La renégociation des contrats miniers : une stratégie assumée
Cette décision ne surprend pas les observateurs. Depuis l'arrivée au pouvoir du colonel Assimi Goïta, le Mali cherche à maximiser les retombées de ses ressources naturelles, à l'instar du Niger pour l'uranium ou du Burkina Faso pour l'or. Les compagnies minières, principalement canadiennes (Barrick Gold, B2Gold) et australiennes (Resolute Mining), sont mises sous pression. Le nouveau code minier, dont l'adoption est attendue pour septembre 2026, devrait imposer une participation minimale de l'État de 35 % dans tout nouveau projet, ainsi qu'une taxe sur les superprofits.
Des indicateurs macroéconomiques tendus
Le Mali traverse une période budgétaire difficile, avec un déficit public estimé à 5,2 % du PIB en 2025, selon le FMI. Les recettes minières, qui représentent près de 70 % des exportations et 25 % des recettes fiscales, sont cruciales. Entre 2020 et 2025, la production d'or a oscillé entre 65 et 70 tonnes par an, mais les revenus captés par l'État stagnaient, en raison de contrats signés dans les années 2000, jugés trop favorables aux investisseurs. La révision de ces contrats est donc un impératif politique et économique.
L'impact régional : un précédent pour l'Alliance des États du Sahel
La démarche malienne s'observe de près dans les capitales de l'AES (Alliance des États du Sahel). Le Burkina Faso et le Niger, également producteurs d'or, pourraient s'inspirer de ce modèle pour renégocier leurs propres conventions. En mars 2026, le Burkina a annoncé la création d'une société nationale d'exploitation minière, tandis que le Niger a imposé une redevance de 10 % sur l'uranium. La coordination des politiques extractives au sein de l'AES pourrait devenir un outil de pression collective face aux multinationales.
Les compagnies entre adaptation et retrait
Les réactions des groupes miniers sont mitigées. Si B2Gold a accepté les nouvelles conditions pour Fekola, d'autres acteurs menacent de réduire leurs investissements. Barrick Gold, qui exploite le complexe Loulo-Gounkoto, a suspendu en mai 2026 l'extension de sa mine, invoquant l'instabilité juridique. Cette décision a provoqué une chute de 4 % de la production prévue pour 2027. Le gouvernement malien tente de rassurer : 'Nous voulons un partenariat gagnant-gagnant, pas une confiscation', a déclaré le ministre des Mines lors d'un point presse.
Un pari risqué sur la durée
La stratégie de Bamako repose sur la certitude que les compagnies ne quitteront pas le pays, compte tenu de la qualité des gisements.

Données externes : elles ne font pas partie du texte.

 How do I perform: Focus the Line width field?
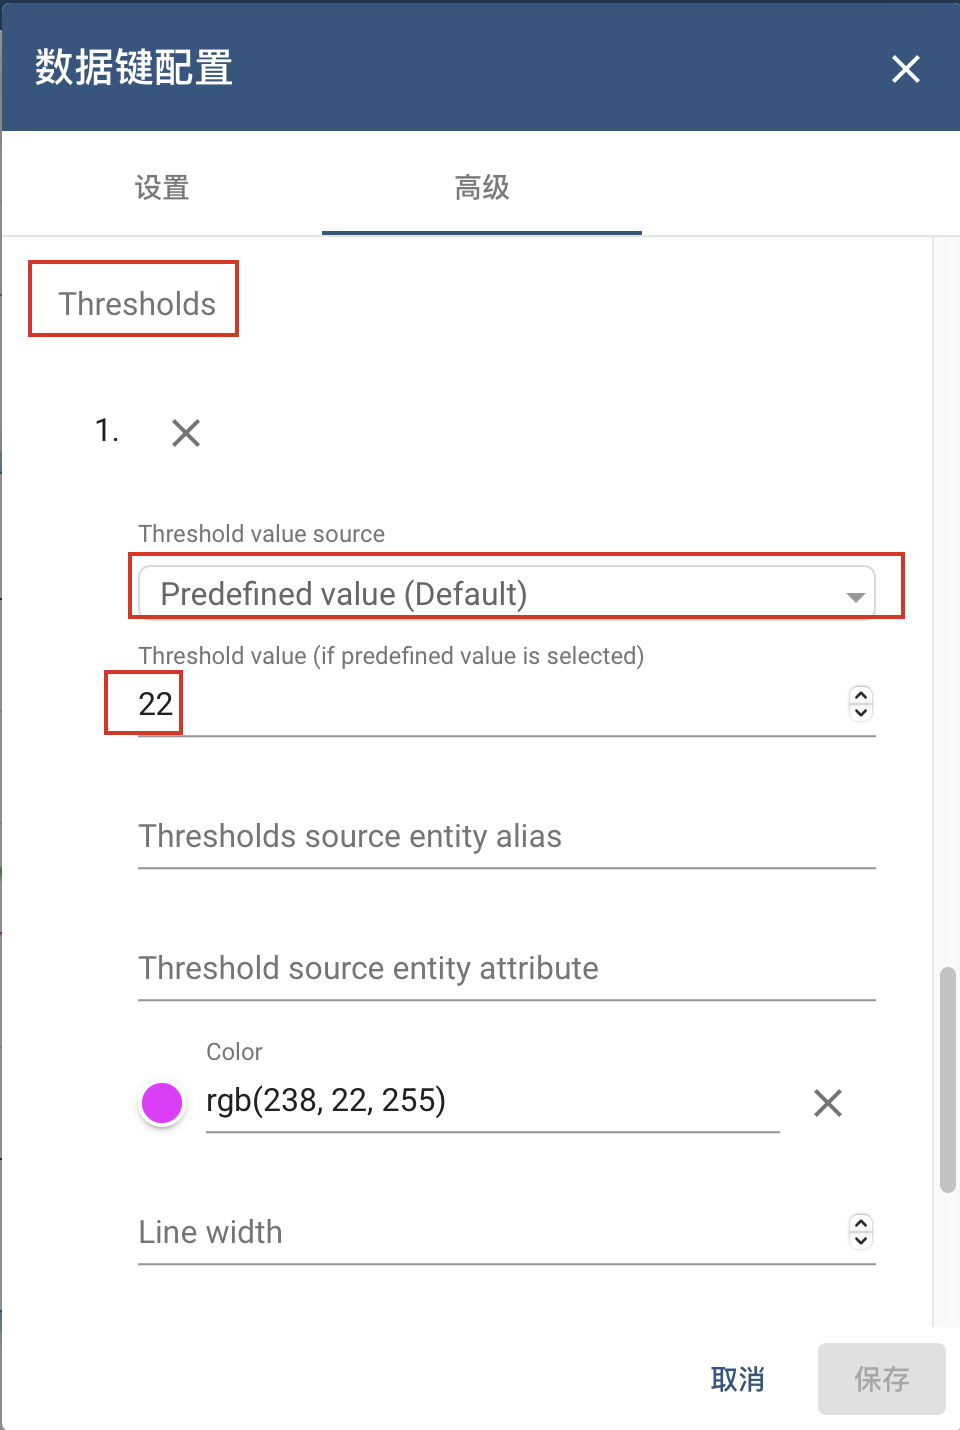pyautogui.click(x=490, y=1232)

Mais le risque existe de voir les investissements se déplacer vers d'autres juridictions plus stables, comme le Ghana ou la Côte d'Ivoire. Par ailleurs, la montée en puissance de l'orpaillage illégal (environ 15 tonnes par an selon une estimation de 2025) complique la traçabilité et prive l'État de recettes supplémentaires.

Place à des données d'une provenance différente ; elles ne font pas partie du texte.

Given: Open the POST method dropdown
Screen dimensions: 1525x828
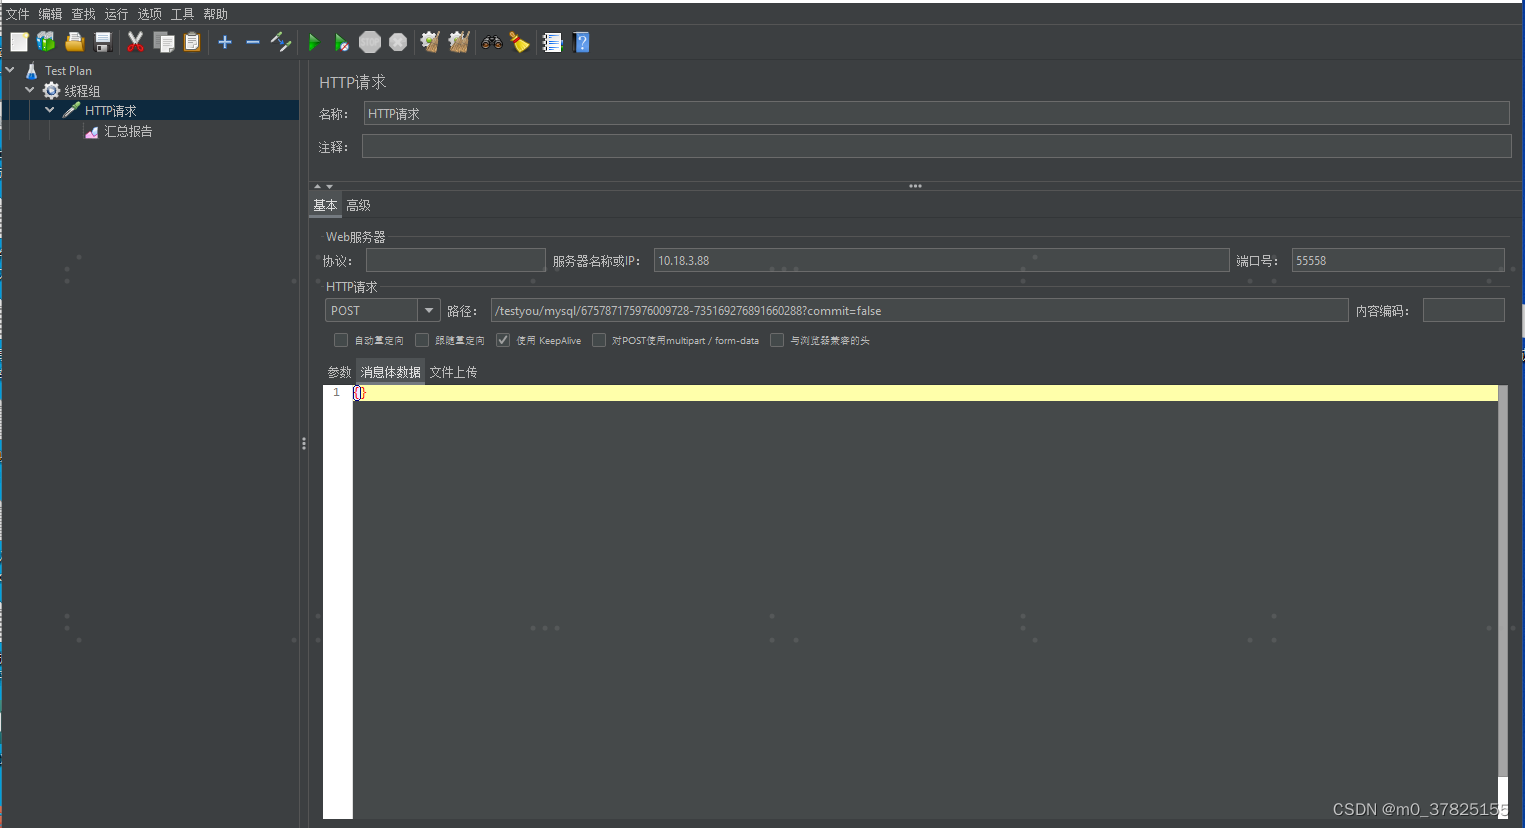Looking at the screenshot, I should tap(429, 310).
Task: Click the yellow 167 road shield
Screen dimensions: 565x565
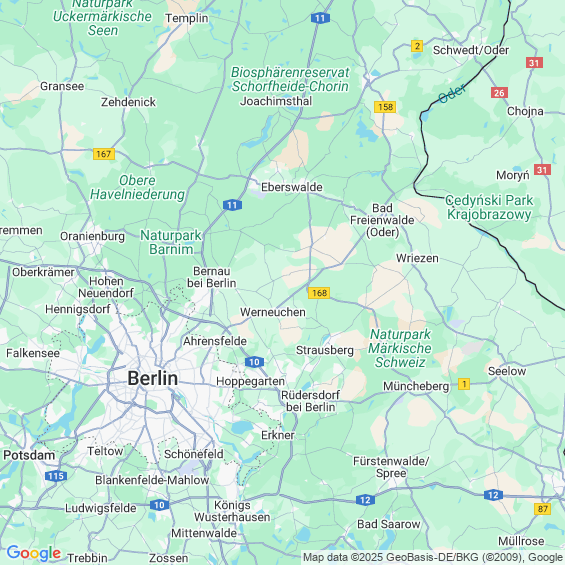Action: (104, 154)
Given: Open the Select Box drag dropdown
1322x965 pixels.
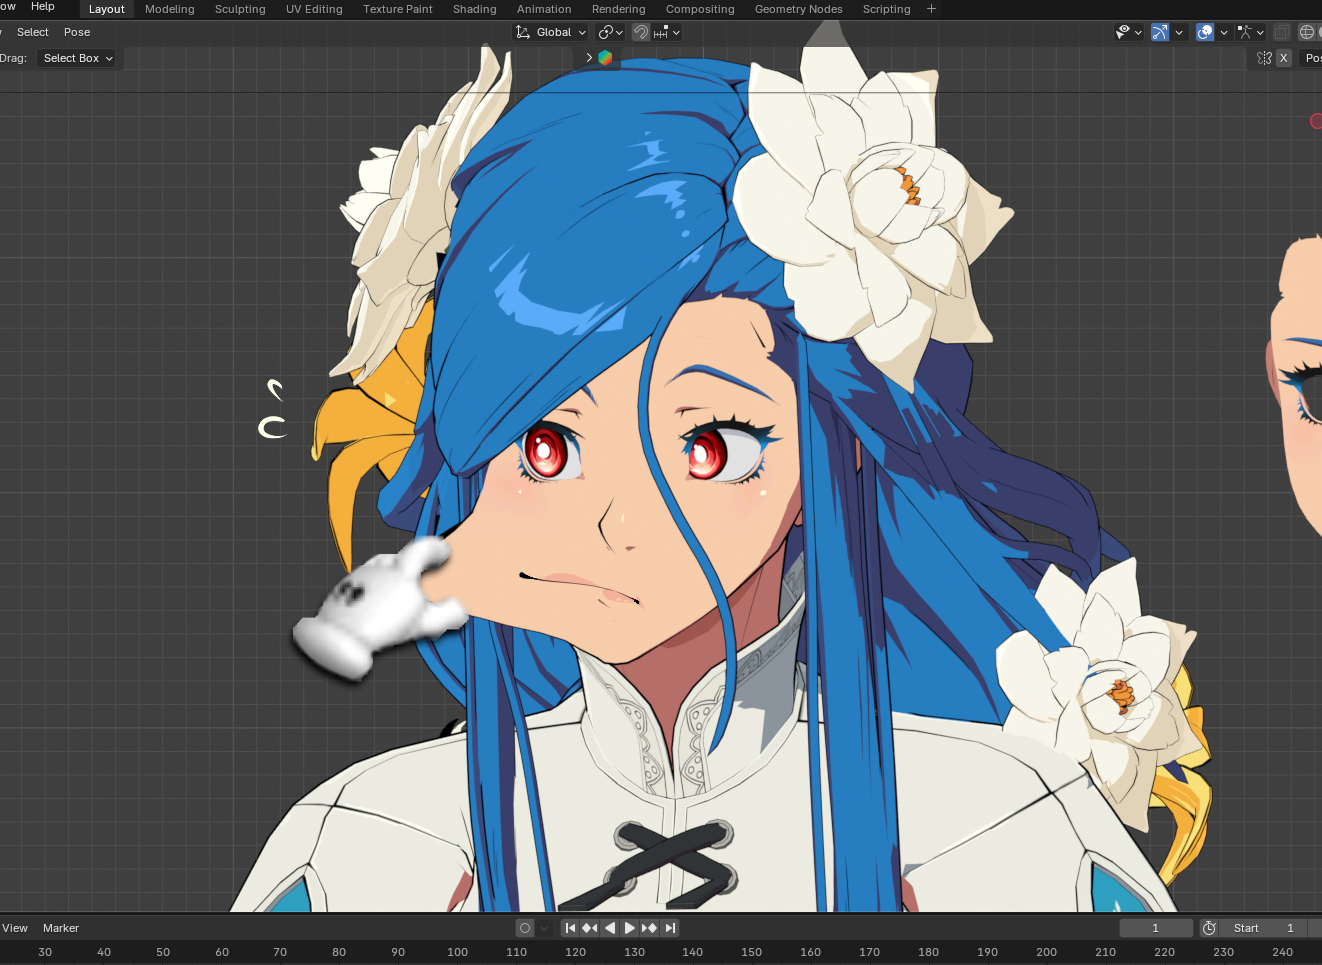Looking at the screenshot, I should coord(77,58).
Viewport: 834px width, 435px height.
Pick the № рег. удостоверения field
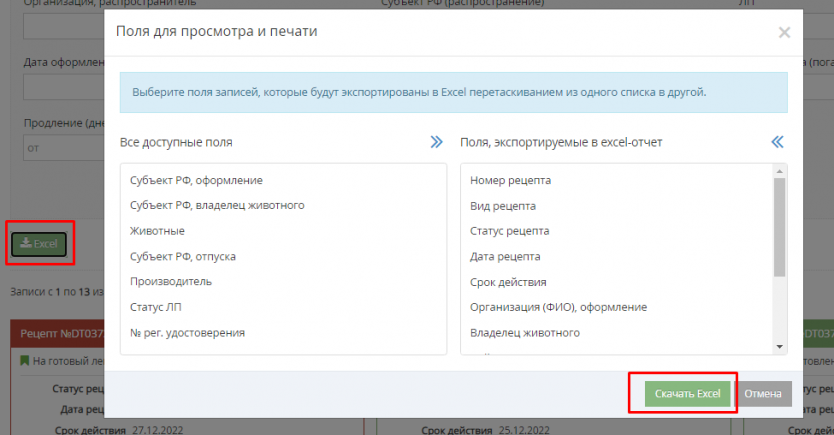tap(187, 332)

Le Mali joue une partie décisive pour sa souveraineté économique. La réussite de sa politique minière dépendra de sa capacité à maintenir un équilibre entre fermeté et attractivité, dans un environnement régional où la compétition pour les investissements s'intensifie. Au-delà de l'or, c'est la crédibilité des États sahéliens comme partenaires contractuels qui est en jeu, alors que la transition énergétique mondiale redéfinit la demande de métaux précieux.